* [WORK TO COMPLETE]
Please reproduce the entire listing, character for character.

+ + + +

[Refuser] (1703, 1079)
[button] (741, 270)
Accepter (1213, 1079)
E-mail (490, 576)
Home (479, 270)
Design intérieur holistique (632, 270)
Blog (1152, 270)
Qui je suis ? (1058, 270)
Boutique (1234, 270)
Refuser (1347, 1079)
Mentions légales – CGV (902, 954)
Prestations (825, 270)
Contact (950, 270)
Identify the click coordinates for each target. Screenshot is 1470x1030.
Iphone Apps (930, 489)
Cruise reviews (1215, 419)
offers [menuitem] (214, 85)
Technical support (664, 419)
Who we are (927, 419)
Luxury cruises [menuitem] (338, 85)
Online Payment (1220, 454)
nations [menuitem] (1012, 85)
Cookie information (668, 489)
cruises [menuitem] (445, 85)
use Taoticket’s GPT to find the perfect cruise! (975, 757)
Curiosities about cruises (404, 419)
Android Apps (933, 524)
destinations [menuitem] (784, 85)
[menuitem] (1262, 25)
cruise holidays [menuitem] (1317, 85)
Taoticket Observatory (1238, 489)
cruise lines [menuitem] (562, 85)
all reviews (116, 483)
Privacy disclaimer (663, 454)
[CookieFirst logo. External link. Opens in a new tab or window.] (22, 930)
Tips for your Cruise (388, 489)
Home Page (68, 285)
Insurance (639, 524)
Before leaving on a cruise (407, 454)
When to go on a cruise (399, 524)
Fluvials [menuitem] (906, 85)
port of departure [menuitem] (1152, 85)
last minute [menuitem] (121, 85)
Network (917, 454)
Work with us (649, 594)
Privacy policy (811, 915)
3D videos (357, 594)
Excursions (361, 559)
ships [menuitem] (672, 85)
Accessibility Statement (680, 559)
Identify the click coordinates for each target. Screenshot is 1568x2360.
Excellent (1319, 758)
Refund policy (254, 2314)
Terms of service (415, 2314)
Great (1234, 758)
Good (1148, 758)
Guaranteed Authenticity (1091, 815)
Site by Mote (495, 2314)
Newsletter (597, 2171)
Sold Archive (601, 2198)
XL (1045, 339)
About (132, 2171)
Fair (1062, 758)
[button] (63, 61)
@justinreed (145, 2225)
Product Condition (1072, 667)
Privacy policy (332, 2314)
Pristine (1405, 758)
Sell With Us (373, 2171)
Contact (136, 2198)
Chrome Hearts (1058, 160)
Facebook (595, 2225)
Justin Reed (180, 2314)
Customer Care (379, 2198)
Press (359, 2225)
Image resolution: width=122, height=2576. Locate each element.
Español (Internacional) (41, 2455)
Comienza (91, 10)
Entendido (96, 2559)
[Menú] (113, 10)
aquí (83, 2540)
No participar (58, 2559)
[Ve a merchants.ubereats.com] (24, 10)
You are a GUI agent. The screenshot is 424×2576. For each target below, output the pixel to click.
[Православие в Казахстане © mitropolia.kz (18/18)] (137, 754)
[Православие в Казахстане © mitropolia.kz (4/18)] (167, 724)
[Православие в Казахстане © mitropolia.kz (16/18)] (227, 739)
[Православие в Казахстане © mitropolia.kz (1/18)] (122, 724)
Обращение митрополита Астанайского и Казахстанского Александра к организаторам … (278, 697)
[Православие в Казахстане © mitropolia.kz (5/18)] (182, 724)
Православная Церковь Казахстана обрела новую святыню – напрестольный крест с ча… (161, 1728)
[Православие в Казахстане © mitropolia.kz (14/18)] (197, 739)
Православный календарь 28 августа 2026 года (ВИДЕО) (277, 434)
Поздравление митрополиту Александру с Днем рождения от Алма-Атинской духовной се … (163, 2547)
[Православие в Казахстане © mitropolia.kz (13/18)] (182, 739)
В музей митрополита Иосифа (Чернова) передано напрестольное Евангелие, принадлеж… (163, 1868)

+ + + +

* [SOLUTION TO THIS EXERCISE]
[Refuser] (1703, 1079)
[button] (741, 270)
Accepter (1213, 1079)
E-mail (490, 576)
Home (479, 270)
Design intérieur holistique (632, 270)
Blog (1152, 270)
Qui je suis ? (1058, 270)
Boutique (1234, 270)
Refuser (1347, 1079)
Mentions légales – CGV (902, 954)
Prestations (825, 270)
Contact (950, 270)
Identify the click coordinates for each target. Screenshot is 1470x1030.
Iphone Apps (930, 489)
Cruise reviews (1215, 419)
offers [menuitem] (214, 85)
Technical support (664, 419)
Who we are (927, 419)
Luxury cruises [menuitem] (338, 85)
Online Payment (1220, 454)
nations [menuitem] (1012, 85)
Cookie information (668, 489)
cruises [menuitem] (445, 85)
use Taoticket’s GPT to find the perfect cruise! (975, 757)
Curiosities about cruises (404, 419)
Android Apps (933, 524)
destinations [menuitem] (784, 85)
[menuitem] (1262, 25)
cruise holidays [menuitem] (1317, 85)
Taoticket Observatory (1238, 489)
cruise lines [menuitem] (562, 85)
all reviews (116, 483)
Privacy disclaimer (663, 454)
[CookieFirst logo. External link. Opens in a new tab or window.] (22, 930)
Tips for your Cruise (388, 489)
Home Page (68, 285)
Insurance (639, 524)
Before leaving on a cruise (407, 454)
When to go on a cruise (399, 524)
Fluvials [menuitem] (906, 85)
port of departure [menuitem] (1152, 85)
last minute [menuitem] (121, 85)
Network (917, 454)
Work with us (649, 594)
Privacy policy (811, 915)
3D videos (357, 594)
Excursions (361, 559)
ships [menuitem] (672, 85)
Accessibility Statement (680, 559)
Identify the click coordinates for each target. Screenshot is 1568x2360.
Excellent (1319, 758)
Refund policy (254, 2314)
Terms of service (415, 2314)
Great (1234, 758)
Good (1148, 758)
Guaranteed Authenticity (1091, 815)
Site by Mote (495, 2314)
Newsletter (597, 2171)
Sold Archive (601, 2198)
XL (1045, 339)
About (132, 2171)
Fair (1062, 758)
[button] (63, 61)
@justinreed (145, 2225)
Product Condition (1072, 667)
Privacy policy (332, 2314)
Pristine (1405, 758)
Sell With Us (373, 2171)
Contact (136, 2198)
Chrome Hearts (1058, 160)
Facebook (595, 2225)
Justin Reed (180, 2314)
Customer Care (379, 2198)
Press (359, 2225)
Image resolution: width=122, height=2576. Locate each element.
Español (Internacional) (41, 2455)
Comienza (91, 10)
Entendido (96, 2559)
[Menú] (113, 10)
aquí (83, 2540)
No participar (58, 2559)
[Ve a merchants.ubereats.com] (24, 10)
You are a GUI agent. The screenshot is 424×2576. For each target below, output the pixel to click.
[Православие в Казахстане © mitropolia.kz (18/18)] (137, 754)
[Православие в Казахстане © mitropolia.kz (4/18)] (167, 724)
[Православие в Казахстане © mitropolia.kz (16/18)] (227, 739)
[Православие в Казахстане © mitropolia.kz (1/18)] (122, 724)
Обращение митрополита Астанайского и Казахстанского Александра к организаторам … (278, 697)
[Православие в Казахстане © mitropolia.kz (5/18)] (182, 724)
Православная Церковь Казахстана обрела новую святыню – напрестольный крест с ча… (161, 1728)
[Православие в Казахстане © mitropolia.kz (14/18)] (197, 739)
Православный календарь 28 августа 2026 года (ВИДЕО) (277, 434)
Поздравление митрополиту Александру с Днем рождения от Алма-Атинской духовной се … (163, 2547)
[Православие в Казахстане © mitropolia.kz (13/18)] (182, 739)
В музей митрополита Иосифа (Чернова) передано напрестольное Евангелие, принадлеж… (163, 1868)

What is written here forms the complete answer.